There are some tests available where you can take fresh cancer tissue and test it to see what drugs work better — what's called chemosensitivity assays. Unfortunately so far the results with these tests have been sub-optimal and they cannot be trusted. Most oncologists do not do those tests because they have not proven to result in improved patient outcome results.

How do you decide when to give chemotherapy in conjunction with surgery at the moment?

A one centimeter small growth contains a billion cells. It takes, we think, approximately eight years for a growth that size to show up in the breast. During those eight years and before you've reached that level of one billion cells. Many of those cells have penetrated into the blood stream and have been circulating around. Some of those cells will be knocked down by the immune system or some other factors and disappear, but some of them may survive and find a new place to live— the bone marrow inside the bones, in the liver, in the lungs, in the lymph glands or somewhere else, so when the surgeon cuts the breast open and takes a lump out, what we're taking out is what we see, the lump that contains the billion cells with some normal tissue around it, so that we get rid of the primary illness.

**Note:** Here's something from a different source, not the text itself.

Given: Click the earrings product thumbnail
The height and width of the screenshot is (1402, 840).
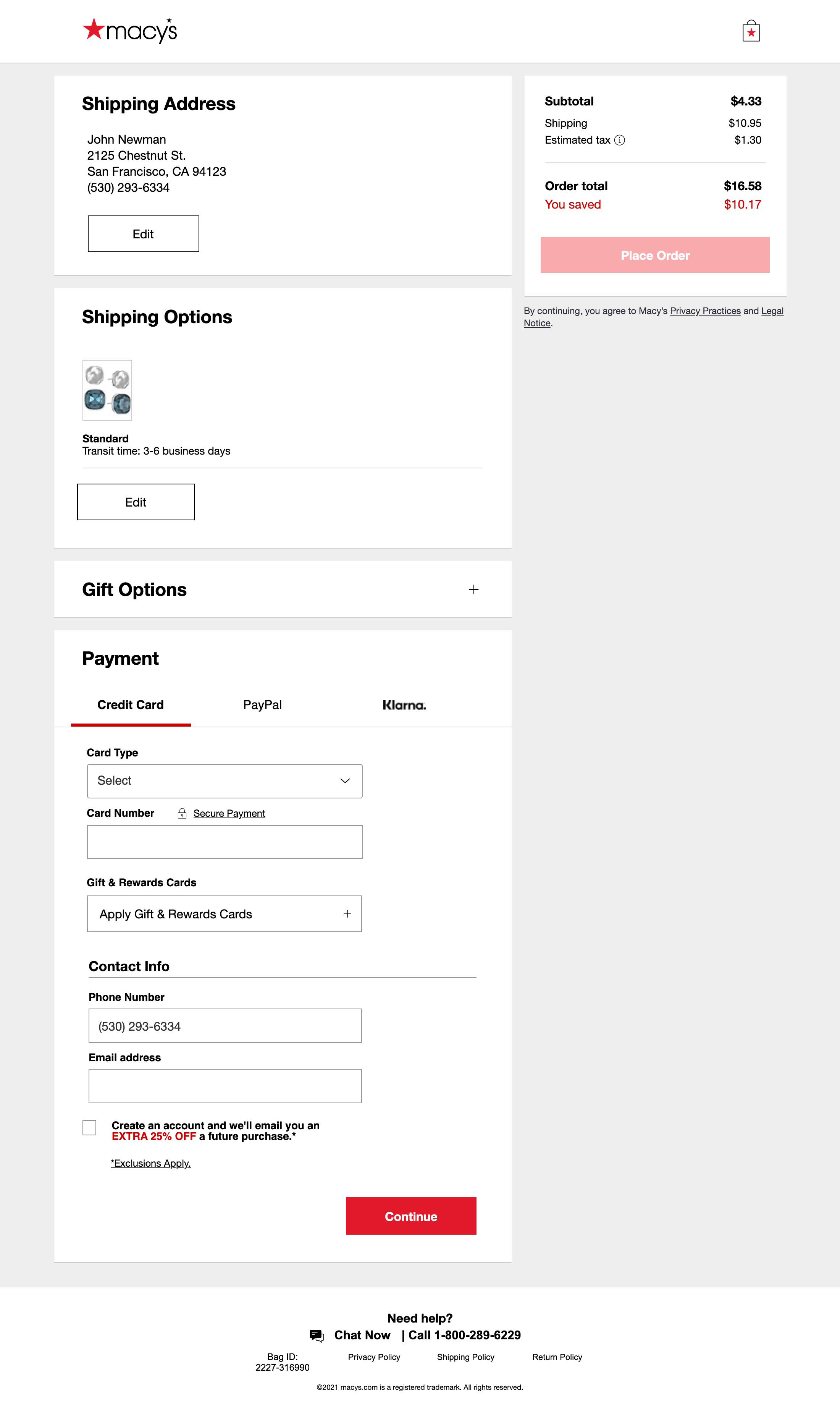Looking at the screenshot, I should [107, 390].
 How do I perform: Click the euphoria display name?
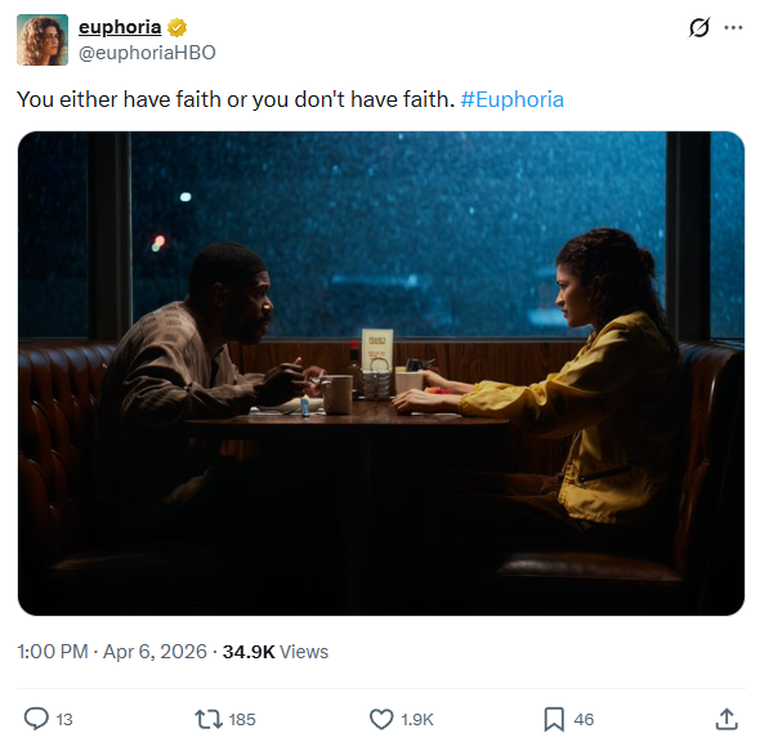[119, 28]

The problem with breast cancer is not that lump. The problem with breast cancer is the cells that left that lump and have been circulating around that can grow later on into new cancers, so-called metastasis. By using the combination of primary surgery with chemotherapy we approach the local problem and the systemic problem of those cells that have escaped, so chemotherapy used together with surgery makes a lot of sense. We've been doing that for many years and the results clearly show that we can cure patients who otherwise would have died of breast cancer by using chemotherapy as an adjuvant to surgery.